Oleh : Totty MEsy.
Seharusnya disaat pandemi seperti ini, tidak layak adanya tindakan mengerahan people power untuk menolak UU Cipta kerja. Menolak tak harus turun ke jalan. Menolak juga harus ada alasan yang jelas.
Sebagai contoh, saat kita mendapatkan kado, belum kita tau isinya, kita juga belum membongkar dalam isinya apa, lalu kita bilang isinya merugikan kita, dan kita tidak mau, menolak. Tindakan seperti ini tentu saja adalah tindakan yang merugikan.
Kita yang mengikuti perkembangan politik Indonesia, kita akan tahu bahwa Istilah omnibus law pertama kali diperkenalkan di Indonesia adalah saat pidato pertama Joko Widodo dalam pelantikan sebagai Presiden RI periode II.
Lantas karena Jokowi yang memiliki gagasan pertama, maka sebagian rakyat yang memang sebelumnya kecewa dengan terpilihnya Pak Jokowi menjadi tak suka, dan menuding UU tersebut tidak pro rakyat. Rakyat yang mana?. Sering setiap kita mengatakan atas nama rakyat namun tidak bisa menjelaskan kepentingan atas nama rakyat yang bagaimana dan rakyat yg mana.
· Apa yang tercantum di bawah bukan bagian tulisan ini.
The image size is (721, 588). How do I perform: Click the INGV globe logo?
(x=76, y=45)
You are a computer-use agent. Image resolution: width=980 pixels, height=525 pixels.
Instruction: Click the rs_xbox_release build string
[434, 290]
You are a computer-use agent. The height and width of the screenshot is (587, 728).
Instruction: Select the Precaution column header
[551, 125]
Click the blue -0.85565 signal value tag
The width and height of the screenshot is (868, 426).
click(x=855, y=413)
Lebih lagi hal ini menjadi lolucon klasik karena bahkan rakyat yang dimaksud tidak paham, tidak tau menau tentang isi daripada UU yang di tuding tidak pro rakyat tersebut.
Presiden Jokowi, adalah seorang presiden pilihan rakyat yang menilai harus ada konsep hukum perundang-undangan yang disebut omnibus law. Pendapat itu tentu saja tidak sekedar pendapat, pasti adalah hasil riset atau pengamatan di lapangan, dan juga memungkinkan usulan dari kepentingan yang merasa bahwa ada kelemahan dan menghambat dari UU yang ada pada proses percepatan pembangunan. Presiden Jokowi kemudian mengajak banyak pihak untuk membahas dua undang-undang yang akan menjadi omnibus law. Pertama, UU Cipta Lapangan Kerja, kedua UU Pemberdayaan UMKM, yang mana masing-masing UU tersebut kemudian digarap menjadi omnibus law.
UU tersebut mencakup : Pertama satu UU yang sekaligus merevisi beberapa, atau bahkan puluhan UU.(Kompas.com). Seperti dikutif oleh Kompas.com tentang apa yang dimaksud Omnibus Law. Pakar Hukum Tata Negara Bivitri Savitri menjelaskan, omnibus law merupakan sebuah UU yang dibuat untuk menyasar isu besar yang ada di suatu negara. Undang-undang ini dimaksudkan untuk merampingkan regulasi dari segi jumlah, dan menyederhanakan peraturan agar lebih tepat sasaran.
Ada dua omnibus law yang diajukan pemerintah, yaitu Cipta Kerja dan Perpajakan. Secara keseluruhan, ada 11 klaster yang menjadi pembahasan dalam Omnibus Law RUU Cipta Kerja, yaitu: Penyederhanaan perizinan tanah Persyaratan investasi Ketenagakerjaan Kemudahan dan perlindungan UMKM Kemudahan berusaha Dukungan riset dan inovasi Administrasi pemerintahan Pengenaan sanksi Pengendalian lahan Kemudahan proyek pemerintah Kawasan Ekonomi Khusus (KEK) .
Polemik pro kontra UU Cipta kerja kemudian muncul setelah UU Cipta Kerja disahkan oleh DPR RI. UU Cipta kerja yang terdiri atas 15 bab dan 174 pasal. Di dalamnya mengatur berbagai hal, mulai dari ketenagakerjaan hingga lingkungan hidup, kemudian mendapat penolakan keras oleh aktivis Mahasiswa dan Ormas karena mereka menganggap DPR RI terlalu terburu-buru dan mencurigakan, terkesan memaksakan UU tersebut berlaku, tanpa cukupnya sosialisasi dan uji materi pd masyarakat luas.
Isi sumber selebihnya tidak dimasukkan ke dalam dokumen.